The poll, carried out by the research company Greens Analyseinstitut for the Børsen newspaper, found that while 39 percent of Danes supported lowering tax for those with the lowest incomes, only six percent favoured tax cuts for those in the top tax bracket.
“This unfortunately suggests that the massive socialist propaganda to which citizens are exposed is effective,” Simon Emil Ammitzbøll, the political spokesman for the libertarian Liberal Alliance party, told Børsen.
Ammitzbøll’s party is pushing for the top rate of tax to be scrapped as part of the tax reforms the country’s weak minority centre-right government is expected to enact in the spring.
Jesper Petersen, the Social Democrats’ tax spokesman, celebrated the poll result as “positive news to end 2015”.
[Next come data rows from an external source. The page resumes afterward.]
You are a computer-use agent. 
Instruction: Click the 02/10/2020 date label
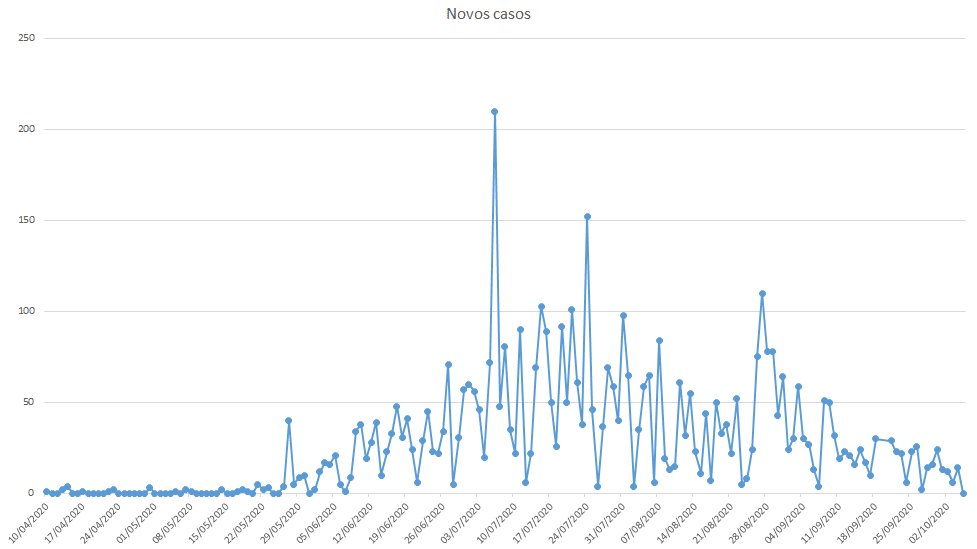pyautogui.click(x=926, y=521)
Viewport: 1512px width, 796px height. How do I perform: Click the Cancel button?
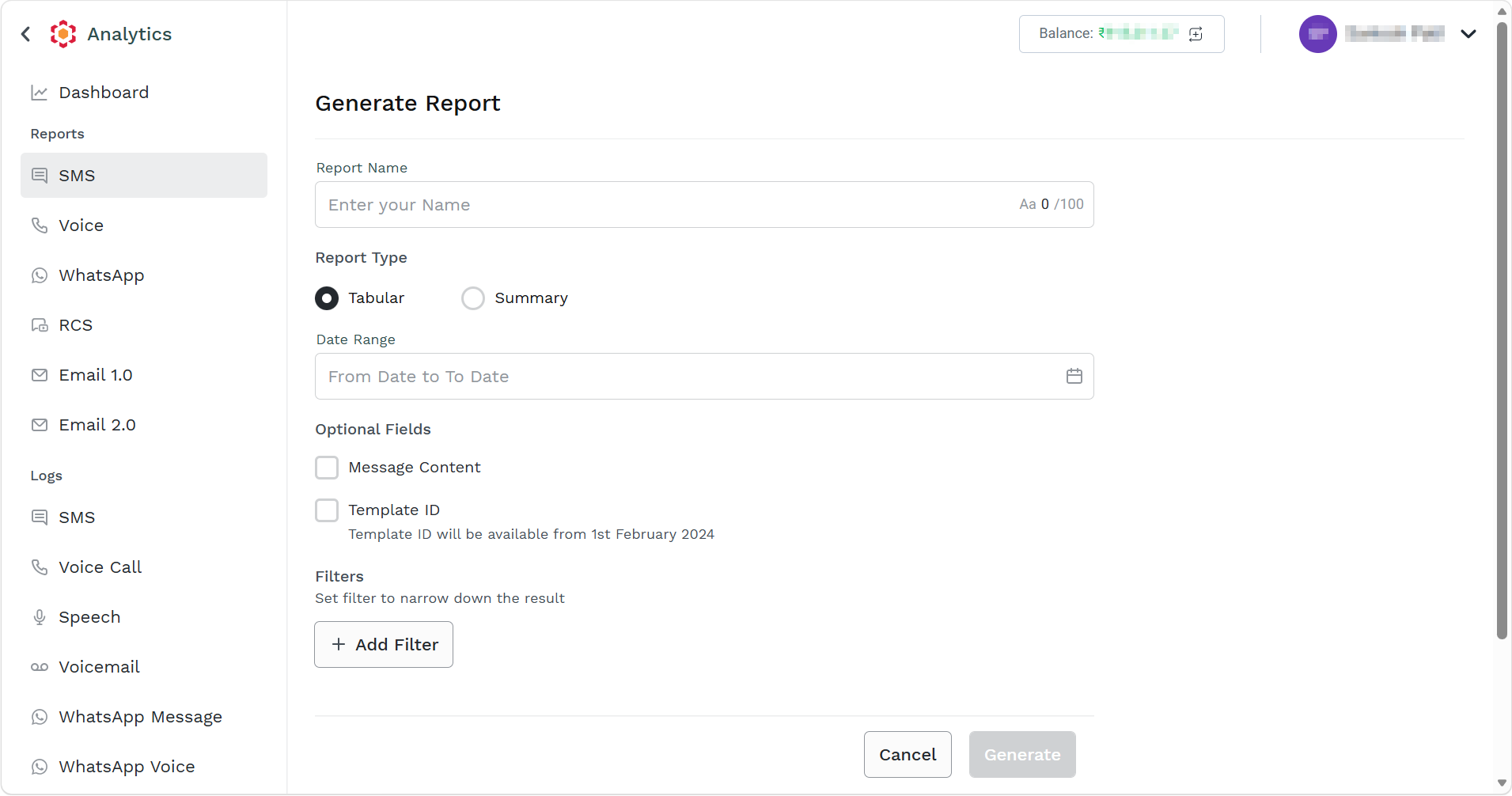click(x=908, y=754)
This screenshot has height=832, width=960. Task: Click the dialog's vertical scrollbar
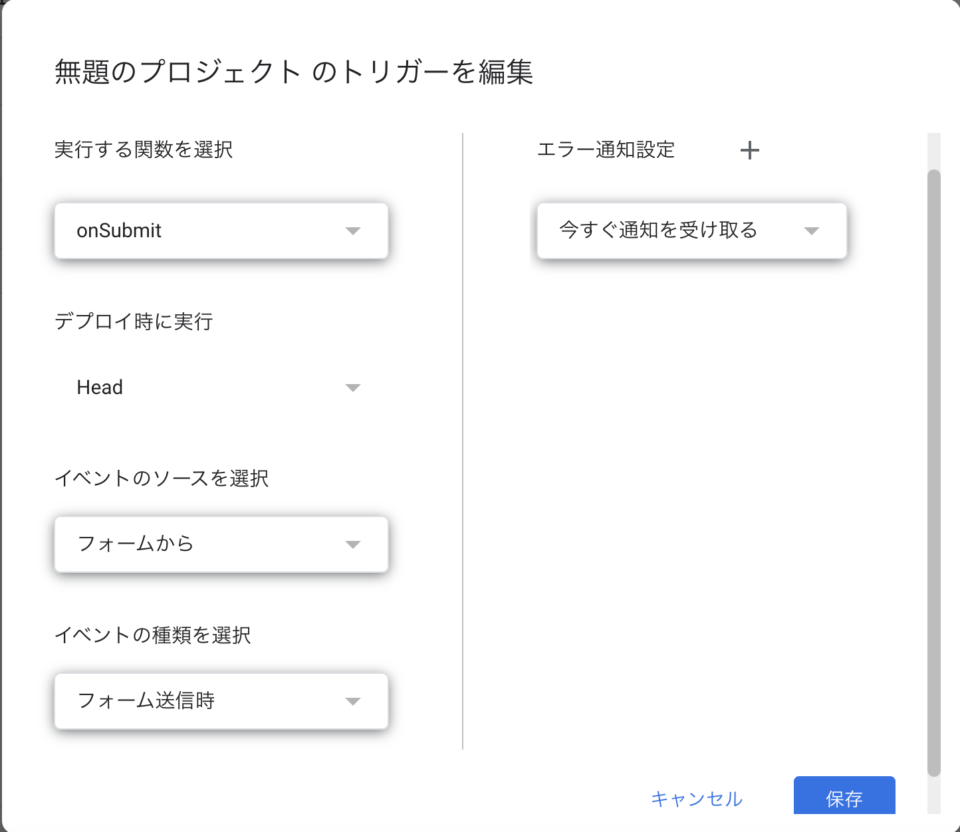click(934, 473)
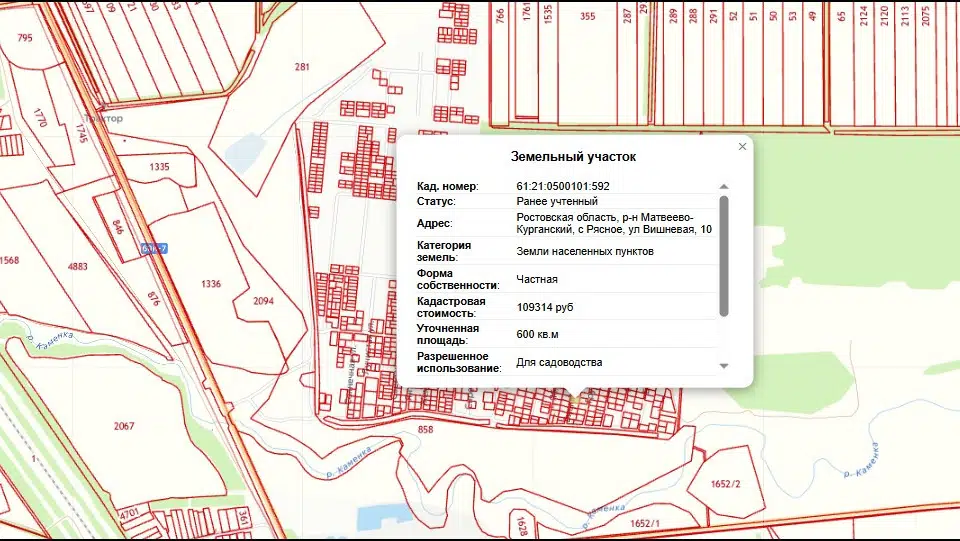The width and height of the screenshot is (960, 541).
Task: Click the popup vertical scrollbar thumb
Action: [724, 255]
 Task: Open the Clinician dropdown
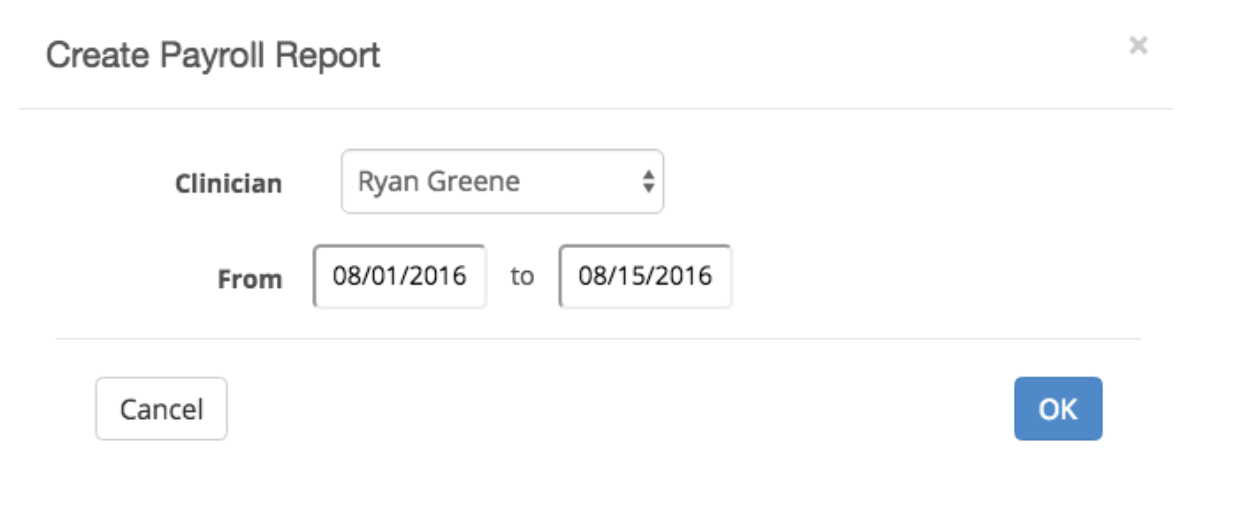[502, 182]
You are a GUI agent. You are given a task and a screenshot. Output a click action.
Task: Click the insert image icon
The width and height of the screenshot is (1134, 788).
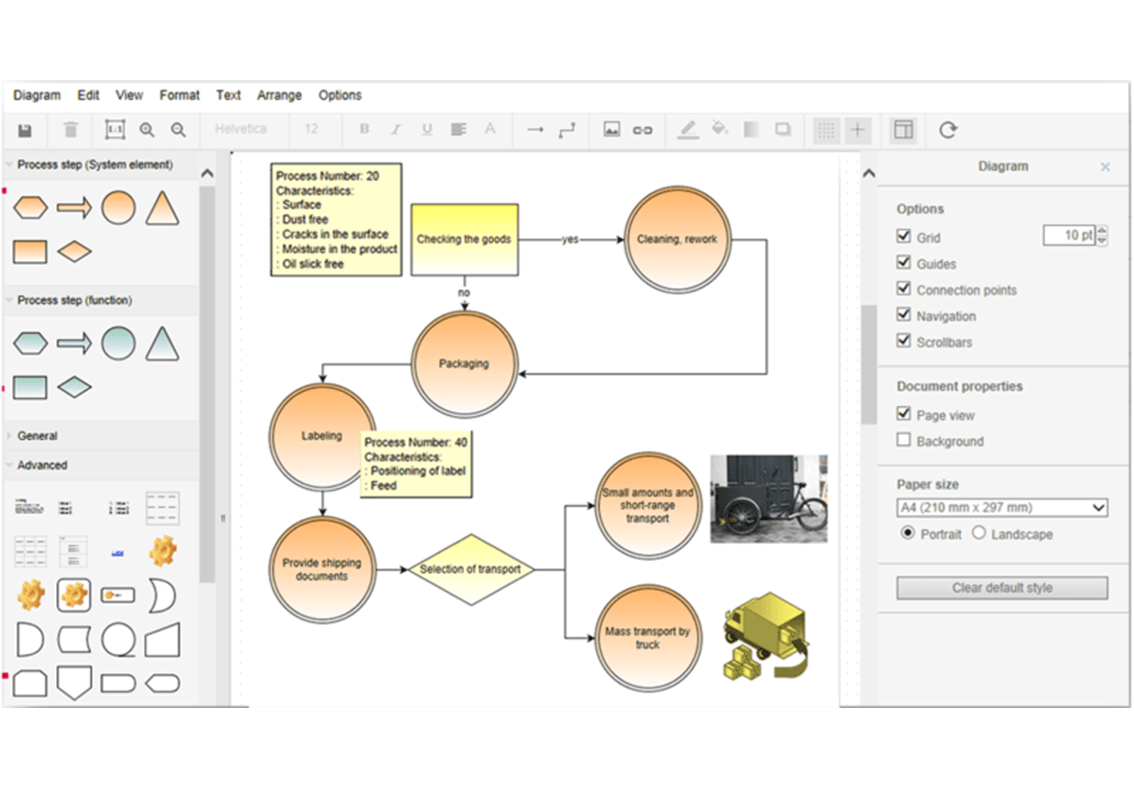pos(612,130)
“It will be one of the spring’s biggest political fights — whether the Liberal Party will succeed in building a majority to reduce tax for the wealthiest Danes,” he told Ritzau.
Denmark’s tax system is a complex mix of municipal and state incomes taxes.
In theory, no person, however rich, should have to pay more than 51.95% in national and municipal taxes combined.
But according to the accountancy firm Deloitte, the top rate can in fact reach 56 percent of income.
About 500,000 people are in the top band, making up about 10 per cent of all taxpayers.